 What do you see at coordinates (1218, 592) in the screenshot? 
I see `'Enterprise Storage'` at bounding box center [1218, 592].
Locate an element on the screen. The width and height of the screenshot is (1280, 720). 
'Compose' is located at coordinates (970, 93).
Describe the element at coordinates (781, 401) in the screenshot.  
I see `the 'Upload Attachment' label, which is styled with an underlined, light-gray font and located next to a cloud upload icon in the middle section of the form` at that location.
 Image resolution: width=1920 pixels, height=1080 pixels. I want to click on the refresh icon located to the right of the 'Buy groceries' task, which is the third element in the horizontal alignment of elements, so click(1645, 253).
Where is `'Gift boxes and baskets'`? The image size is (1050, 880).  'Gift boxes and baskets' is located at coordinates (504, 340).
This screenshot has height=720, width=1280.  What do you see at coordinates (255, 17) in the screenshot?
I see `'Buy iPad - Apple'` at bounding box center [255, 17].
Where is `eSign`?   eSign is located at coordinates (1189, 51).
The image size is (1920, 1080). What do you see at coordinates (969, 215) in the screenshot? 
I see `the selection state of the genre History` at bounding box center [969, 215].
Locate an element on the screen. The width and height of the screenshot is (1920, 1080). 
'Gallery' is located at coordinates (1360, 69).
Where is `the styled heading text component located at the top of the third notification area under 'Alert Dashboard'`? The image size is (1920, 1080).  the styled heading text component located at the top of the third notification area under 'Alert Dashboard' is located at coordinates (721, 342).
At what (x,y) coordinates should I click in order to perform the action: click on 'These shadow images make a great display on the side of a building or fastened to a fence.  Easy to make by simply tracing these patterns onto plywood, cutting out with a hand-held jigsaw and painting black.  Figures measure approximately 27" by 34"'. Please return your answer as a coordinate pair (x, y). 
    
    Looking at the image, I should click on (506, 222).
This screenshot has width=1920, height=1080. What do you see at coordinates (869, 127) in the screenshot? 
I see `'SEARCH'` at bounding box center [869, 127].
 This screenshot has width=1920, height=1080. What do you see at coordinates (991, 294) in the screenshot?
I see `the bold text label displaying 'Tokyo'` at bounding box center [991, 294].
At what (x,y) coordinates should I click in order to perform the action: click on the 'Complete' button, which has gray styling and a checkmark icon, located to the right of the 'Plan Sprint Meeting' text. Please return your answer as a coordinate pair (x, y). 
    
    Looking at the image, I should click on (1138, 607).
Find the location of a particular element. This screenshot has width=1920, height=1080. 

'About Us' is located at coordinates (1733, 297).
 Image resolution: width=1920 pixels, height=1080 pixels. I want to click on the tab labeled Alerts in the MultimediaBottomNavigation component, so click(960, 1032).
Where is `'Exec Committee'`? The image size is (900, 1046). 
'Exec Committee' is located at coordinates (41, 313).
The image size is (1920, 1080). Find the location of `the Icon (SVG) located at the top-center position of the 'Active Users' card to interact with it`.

------

Copy out every line of the material above word for word, with nothing changed, added, or left out.

 What do you see at coordinates (1218, 592) in the screenshot? 
I see `'Enterprise Storage'` at bounding box center [1218, 592].
Locate an element on the screen. The width and height of the screenshot is (1280, 720). 
'Compose' is located at coordinates (970, 93).
Describe the element at coordinates (781, 401) in the screenshot.  
I see `the 'Upload Attachment' label, which is styled with an underlined, light-gray font and located next to a cloud upload icon in the middle section of the form` at that location.
 Image resolution: width=1920 pixels, height=1080 pixels. I want to click on the refresh icon located to the right of the 'Buy groceries' task, which is the third element in the horizontal alignment of elements, so click(1645, 253).
Where is `'Gift boxes and baskets'`? The image size is (1050, 880).  'Gift boxes and baskets' is located at coordinates (504, 340).
This screenshot has height=720, width=1280.  What do you see at coordinates (255, 17) in the screenshot?
I see `'Buy iPad - Apple'` at bounding box center [255, 17].
Where is `eSign`?   eSign is located at coordinates (1189, 51).
The image size is (1920, 1080). What do you see at coordinates (969, 215) in the screenshot? 
I see `the selection state of the genre History` at bounding box center [969, 215].
Locate an element on the screen. The width and height of the screenshot is (1920, 1080). 
'Gallery' is located at coordinates (1360, 69).
Where is `the styled heading text component located at the top of the third notification area under 'Alert Dashboard'`? The image size is (1920, 1080).  the styled heading text component located at the top of the third notification area under 'Alert Dashboard' is located at coordinates (721, 342).
At what (x,y) coordinates should I click in order to perform the action: click on 'These shadow images make a great display on the side of a building or fastened to a fence.  Easy to make by simply tracing these patterns onto plywood, cutting out with a hand-held jigsaw and painting black.  Figures measure approximately 27" by 34"'. Please return your answer as a coordinate pair (x, y). 
    
    Looking at the image, I should click on (506, 222).
This screenshot has width=1920, height=1080. What do you see at coordinates (869, 127) in the screenshot? 
I see `'SEARCH'` at bounding box center [869, 127].
 This screenshot has width=1920, height=1080. What do you see at coordinates (991, 294) in the screenshot?
I see `the bold text label displaying 'Tokyo'` at bounding box center [991, 294].
At what (x,y) coordinates should I click in order to perform the action: click on the 'Complete' button, which has gray styling and a checkmark icon, located to the right of the 'Plan Sprint Meeting' text. Please return your answer as a coordinate pair (x, y). 
    
    Looking at the image, I should click on (1138, 607).
Find the location of a particular element. This screenshot has width=1920, height=1080. 

'About Us' is located at coordinates (1733, 297).
 Image resolution: width=1920 pixels, height=1080 pixels. I want to click on the tab labeled Alerts in the MultimediaBottomNavigation component, so click(960, 1032).
Where is `'Exec Committee'`? The image size is (900, 1046). 
'Exec Committee' is located at coordinates (41, 313).
The image size is (1920, 1080). Find the location of `the Icon (SVG) located at the top-center position of the 'Active Users' card to interact with it`.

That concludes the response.